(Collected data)
════

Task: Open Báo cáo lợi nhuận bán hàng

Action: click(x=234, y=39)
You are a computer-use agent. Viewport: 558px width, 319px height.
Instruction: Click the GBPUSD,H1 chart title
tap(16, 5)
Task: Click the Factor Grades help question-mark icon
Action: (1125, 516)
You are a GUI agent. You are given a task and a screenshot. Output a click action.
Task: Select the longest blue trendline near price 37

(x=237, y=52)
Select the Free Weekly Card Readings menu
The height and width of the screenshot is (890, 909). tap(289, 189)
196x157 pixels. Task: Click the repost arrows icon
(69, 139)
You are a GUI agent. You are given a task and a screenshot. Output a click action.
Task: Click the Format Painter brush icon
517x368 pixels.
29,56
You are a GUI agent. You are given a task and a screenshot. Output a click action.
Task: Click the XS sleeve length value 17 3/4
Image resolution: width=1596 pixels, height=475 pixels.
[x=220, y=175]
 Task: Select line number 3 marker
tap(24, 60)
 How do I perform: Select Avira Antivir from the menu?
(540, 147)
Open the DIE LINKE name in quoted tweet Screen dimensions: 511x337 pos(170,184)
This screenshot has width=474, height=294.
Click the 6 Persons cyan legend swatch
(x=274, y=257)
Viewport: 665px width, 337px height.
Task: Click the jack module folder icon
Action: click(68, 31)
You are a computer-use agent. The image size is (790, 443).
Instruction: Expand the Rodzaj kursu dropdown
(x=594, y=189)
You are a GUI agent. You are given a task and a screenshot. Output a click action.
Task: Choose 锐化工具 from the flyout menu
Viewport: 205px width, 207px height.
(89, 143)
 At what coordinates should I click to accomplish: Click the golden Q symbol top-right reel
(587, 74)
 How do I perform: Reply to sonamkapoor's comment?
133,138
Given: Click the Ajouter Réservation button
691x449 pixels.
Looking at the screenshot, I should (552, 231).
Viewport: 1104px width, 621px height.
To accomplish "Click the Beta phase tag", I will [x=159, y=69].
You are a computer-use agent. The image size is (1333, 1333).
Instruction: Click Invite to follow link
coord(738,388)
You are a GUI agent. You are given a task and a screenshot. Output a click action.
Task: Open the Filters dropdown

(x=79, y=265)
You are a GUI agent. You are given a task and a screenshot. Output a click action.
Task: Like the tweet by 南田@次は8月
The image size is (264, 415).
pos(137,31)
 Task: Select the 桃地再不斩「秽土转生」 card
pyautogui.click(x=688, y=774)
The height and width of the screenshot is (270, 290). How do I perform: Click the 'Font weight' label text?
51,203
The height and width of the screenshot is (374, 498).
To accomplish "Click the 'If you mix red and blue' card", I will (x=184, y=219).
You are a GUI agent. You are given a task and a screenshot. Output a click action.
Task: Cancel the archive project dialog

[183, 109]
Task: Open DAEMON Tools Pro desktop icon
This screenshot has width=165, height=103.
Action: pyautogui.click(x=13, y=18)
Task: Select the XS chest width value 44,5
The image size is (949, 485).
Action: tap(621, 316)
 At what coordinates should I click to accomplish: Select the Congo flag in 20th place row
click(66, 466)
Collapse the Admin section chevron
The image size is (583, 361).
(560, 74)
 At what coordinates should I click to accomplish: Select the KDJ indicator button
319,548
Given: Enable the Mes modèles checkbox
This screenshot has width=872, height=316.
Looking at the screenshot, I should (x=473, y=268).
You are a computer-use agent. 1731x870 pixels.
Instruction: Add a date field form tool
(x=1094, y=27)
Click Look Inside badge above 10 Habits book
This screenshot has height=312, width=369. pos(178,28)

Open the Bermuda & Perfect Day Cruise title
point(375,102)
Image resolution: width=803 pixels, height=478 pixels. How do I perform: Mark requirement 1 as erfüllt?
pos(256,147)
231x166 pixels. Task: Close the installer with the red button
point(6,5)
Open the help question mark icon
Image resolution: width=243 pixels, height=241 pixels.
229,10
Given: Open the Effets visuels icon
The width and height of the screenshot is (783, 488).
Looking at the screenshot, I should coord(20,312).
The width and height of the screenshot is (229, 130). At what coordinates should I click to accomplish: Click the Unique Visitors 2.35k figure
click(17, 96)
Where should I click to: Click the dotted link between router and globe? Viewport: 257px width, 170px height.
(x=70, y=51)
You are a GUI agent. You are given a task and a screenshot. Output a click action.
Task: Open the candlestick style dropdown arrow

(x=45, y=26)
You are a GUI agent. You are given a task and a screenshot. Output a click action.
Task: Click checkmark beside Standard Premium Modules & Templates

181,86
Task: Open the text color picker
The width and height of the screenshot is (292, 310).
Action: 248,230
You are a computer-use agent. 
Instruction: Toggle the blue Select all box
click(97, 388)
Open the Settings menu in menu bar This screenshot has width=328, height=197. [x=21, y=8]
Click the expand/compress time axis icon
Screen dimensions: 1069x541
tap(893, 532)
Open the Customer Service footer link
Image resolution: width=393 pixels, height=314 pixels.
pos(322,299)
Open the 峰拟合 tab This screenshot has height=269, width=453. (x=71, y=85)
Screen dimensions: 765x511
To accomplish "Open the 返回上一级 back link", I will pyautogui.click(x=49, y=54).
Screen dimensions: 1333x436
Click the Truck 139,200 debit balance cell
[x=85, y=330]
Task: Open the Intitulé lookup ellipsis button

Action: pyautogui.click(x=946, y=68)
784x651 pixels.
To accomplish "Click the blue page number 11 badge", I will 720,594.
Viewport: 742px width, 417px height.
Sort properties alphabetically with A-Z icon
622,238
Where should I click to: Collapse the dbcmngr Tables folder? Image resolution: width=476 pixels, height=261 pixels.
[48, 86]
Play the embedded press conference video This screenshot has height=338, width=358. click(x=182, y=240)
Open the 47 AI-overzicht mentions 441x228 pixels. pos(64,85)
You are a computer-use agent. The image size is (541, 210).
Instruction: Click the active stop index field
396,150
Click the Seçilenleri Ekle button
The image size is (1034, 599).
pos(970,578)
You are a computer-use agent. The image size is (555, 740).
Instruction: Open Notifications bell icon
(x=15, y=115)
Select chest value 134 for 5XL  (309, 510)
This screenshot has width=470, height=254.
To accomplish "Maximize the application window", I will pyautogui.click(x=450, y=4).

════

* Aim of the exercise: Copy all lines from the data that hold the word "chest".

* Exercise solution:
Task: Select the XS chest width value 44,5
Select chest value 134 for 5XL  (309, 510)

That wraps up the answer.